Data items:

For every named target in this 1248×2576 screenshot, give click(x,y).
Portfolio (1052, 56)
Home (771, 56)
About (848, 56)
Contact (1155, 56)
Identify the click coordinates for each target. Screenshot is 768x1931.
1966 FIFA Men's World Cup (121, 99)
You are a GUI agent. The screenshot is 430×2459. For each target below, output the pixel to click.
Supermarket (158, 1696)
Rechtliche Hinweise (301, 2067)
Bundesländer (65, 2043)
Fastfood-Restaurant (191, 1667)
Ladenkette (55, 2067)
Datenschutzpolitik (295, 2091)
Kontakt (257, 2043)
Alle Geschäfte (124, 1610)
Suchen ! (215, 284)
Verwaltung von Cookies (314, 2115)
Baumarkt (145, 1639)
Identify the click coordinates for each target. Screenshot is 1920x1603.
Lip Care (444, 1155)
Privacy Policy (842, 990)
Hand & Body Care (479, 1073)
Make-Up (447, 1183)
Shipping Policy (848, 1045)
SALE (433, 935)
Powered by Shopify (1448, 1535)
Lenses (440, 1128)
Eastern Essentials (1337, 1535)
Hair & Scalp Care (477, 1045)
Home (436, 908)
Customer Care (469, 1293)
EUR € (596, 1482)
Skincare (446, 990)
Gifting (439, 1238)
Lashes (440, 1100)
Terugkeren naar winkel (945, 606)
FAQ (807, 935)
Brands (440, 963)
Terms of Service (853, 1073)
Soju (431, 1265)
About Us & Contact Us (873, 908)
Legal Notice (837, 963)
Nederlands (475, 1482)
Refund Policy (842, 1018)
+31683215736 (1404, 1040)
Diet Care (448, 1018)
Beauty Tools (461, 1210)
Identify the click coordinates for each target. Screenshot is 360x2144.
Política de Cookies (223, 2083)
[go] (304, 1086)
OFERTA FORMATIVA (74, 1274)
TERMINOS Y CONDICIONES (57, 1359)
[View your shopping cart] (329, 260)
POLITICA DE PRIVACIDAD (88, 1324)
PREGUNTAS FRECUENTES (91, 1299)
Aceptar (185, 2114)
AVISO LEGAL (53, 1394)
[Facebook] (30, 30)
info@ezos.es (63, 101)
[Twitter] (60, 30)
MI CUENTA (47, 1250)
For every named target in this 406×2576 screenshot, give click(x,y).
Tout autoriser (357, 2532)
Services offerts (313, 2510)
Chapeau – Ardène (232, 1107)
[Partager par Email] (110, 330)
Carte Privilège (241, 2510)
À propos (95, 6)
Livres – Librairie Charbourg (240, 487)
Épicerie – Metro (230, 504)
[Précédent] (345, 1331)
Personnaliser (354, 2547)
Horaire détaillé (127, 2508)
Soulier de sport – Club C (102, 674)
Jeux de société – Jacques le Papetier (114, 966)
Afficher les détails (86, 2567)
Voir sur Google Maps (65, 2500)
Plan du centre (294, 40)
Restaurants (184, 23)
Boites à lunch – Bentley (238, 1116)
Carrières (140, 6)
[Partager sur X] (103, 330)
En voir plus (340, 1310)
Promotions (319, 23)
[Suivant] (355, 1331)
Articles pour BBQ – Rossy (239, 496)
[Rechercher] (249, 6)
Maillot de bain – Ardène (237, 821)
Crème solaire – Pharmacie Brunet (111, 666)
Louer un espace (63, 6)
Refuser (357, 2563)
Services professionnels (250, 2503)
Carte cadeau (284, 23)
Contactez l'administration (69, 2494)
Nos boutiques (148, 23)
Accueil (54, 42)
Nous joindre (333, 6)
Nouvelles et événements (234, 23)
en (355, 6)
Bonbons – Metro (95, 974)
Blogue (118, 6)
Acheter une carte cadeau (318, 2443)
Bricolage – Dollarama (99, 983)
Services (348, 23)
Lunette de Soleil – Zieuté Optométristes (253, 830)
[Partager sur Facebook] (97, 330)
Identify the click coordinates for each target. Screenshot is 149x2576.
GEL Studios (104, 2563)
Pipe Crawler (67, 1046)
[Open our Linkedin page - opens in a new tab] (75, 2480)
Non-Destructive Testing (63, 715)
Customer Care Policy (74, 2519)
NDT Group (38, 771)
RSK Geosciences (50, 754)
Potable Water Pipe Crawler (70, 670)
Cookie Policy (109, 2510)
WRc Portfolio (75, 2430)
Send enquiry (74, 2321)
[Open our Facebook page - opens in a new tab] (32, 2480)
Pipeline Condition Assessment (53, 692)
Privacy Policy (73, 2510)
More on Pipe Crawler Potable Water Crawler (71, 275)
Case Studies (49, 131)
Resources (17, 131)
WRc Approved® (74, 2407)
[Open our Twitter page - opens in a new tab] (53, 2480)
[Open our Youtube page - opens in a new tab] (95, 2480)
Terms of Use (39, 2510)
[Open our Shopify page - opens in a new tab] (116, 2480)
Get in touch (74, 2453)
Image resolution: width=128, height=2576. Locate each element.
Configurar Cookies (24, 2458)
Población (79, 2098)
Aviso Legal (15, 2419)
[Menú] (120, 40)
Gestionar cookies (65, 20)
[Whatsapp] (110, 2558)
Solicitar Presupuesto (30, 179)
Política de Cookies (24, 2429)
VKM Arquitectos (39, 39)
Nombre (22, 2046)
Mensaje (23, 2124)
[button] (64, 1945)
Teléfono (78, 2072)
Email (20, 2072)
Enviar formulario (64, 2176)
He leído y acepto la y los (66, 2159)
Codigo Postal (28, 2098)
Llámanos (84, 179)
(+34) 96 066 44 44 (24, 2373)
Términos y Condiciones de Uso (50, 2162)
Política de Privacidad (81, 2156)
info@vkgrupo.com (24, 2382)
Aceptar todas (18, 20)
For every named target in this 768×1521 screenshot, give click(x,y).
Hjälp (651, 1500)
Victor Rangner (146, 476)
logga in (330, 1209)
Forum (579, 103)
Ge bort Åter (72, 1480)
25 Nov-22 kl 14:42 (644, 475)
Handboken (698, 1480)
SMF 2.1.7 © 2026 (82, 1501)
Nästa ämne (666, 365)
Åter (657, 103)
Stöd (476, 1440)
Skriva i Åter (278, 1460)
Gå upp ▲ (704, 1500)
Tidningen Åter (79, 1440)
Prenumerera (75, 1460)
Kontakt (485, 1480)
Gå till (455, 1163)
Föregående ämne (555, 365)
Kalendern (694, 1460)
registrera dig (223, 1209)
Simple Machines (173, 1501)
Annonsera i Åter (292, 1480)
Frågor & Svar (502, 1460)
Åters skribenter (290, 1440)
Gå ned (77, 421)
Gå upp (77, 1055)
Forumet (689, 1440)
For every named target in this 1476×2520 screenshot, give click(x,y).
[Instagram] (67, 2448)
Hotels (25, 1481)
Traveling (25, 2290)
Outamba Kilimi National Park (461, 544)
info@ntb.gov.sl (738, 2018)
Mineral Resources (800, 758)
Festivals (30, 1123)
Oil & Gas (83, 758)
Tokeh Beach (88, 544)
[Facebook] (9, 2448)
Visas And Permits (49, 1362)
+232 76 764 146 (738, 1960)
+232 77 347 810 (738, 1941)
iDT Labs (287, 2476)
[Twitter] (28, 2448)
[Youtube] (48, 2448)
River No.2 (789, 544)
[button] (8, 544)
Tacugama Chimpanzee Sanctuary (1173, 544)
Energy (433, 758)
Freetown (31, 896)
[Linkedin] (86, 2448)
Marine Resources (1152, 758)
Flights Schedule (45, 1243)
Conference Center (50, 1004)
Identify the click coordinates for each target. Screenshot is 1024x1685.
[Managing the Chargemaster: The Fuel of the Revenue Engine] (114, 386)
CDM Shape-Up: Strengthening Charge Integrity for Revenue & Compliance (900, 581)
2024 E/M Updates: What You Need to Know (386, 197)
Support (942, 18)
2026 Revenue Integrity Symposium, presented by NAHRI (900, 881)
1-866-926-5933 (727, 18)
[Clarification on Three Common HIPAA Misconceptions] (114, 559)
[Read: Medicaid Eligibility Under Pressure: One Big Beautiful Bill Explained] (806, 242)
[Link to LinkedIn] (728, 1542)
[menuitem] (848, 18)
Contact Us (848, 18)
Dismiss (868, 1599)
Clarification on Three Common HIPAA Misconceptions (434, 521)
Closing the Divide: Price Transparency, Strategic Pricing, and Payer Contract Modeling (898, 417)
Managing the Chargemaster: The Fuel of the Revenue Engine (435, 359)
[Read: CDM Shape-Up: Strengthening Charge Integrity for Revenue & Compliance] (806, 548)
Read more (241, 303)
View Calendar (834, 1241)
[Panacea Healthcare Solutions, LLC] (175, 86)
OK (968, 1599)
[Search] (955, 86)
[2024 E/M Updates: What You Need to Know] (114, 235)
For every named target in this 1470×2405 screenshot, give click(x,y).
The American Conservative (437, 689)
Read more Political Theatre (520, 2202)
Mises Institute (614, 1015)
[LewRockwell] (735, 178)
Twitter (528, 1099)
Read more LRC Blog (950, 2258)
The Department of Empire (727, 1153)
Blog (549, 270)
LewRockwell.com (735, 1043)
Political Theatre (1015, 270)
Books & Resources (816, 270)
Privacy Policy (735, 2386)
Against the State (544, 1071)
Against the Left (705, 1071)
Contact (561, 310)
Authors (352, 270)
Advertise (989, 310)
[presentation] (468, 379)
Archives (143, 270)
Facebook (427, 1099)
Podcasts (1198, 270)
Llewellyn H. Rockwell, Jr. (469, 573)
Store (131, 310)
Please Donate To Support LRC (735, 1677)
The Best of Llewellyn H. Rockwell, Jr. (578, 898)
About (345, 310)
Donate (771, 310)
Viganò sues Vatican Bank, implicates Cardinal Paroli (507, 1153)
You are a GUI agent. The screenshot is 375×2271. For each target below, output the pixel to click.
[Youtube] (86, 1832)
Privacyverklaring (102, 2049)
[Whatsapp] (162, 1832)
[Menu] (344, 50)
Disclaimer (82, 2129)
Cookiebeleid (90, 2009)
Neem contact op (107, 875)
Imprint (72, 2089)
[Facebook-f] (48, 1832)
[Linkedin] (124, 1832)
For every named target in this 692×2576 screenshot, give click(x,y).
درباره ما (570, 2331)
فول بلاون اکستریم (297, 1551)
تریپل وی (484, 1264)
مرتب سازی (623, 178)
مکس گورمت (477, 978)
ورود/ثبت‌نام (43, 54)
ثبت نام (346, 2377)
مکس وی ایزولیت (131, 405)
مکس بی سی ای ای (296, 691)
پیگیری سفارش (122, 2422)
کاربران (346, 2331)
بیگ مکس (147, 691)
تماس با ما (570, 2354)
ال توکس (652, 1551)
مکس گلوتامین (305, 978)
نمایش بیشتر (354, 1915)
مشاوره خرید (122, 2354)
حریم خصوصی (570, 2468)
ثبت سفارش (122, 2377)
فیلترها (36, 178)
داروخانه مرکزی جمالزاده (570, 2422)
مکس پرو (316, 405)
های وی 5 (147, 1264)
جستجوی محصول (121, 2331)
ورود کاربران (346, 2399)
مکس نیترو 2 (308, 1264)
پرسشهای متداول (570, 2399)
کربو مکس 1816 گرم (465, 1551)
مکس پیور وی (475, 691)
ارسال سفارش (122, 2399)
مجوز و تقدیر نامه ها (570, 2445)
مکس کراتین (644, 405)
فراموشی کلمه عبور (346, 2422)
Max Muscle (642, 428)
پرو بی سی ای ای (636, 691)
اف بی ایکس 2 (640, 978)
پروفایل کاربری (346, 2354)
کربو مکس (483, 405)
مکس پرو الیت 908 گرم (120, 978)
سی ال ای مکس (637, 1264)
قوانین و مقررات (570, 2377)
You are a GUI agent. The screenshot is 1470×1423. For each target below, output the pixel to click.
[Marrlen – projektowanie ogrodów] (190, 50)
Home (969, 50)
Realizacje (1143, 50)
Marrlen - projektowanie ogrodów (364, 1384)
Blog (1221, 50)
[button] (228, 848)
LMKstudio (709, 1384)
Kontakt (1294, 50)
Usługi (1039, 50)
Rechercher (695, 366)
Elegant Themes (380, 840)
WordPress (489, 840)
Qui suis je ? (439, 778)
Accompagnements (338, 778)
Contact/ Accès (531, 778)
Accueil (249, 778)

• _Your goal_: Quote the data above from the line containing "Forumet (689, 1440)" to the line containing "Tokeh Beach (88, 544)", inclusive, and stop.

• _Solution_:
Forumet (689, 1440)
For every named target in this 1476×2520 screenshot, give click(x,y).
[Instagram] (67, 2448)
Hotels (25, 1481)
Traveling (25, 2290)
Outamba Kilimi National Park (461, 544)
info@ntb.gov.sl (738, 2018)
Mineral Resources (800, 758)
Festivals (30, 1123)
Oil & Gas (83, 758)
Tokeh Beach (88, 544)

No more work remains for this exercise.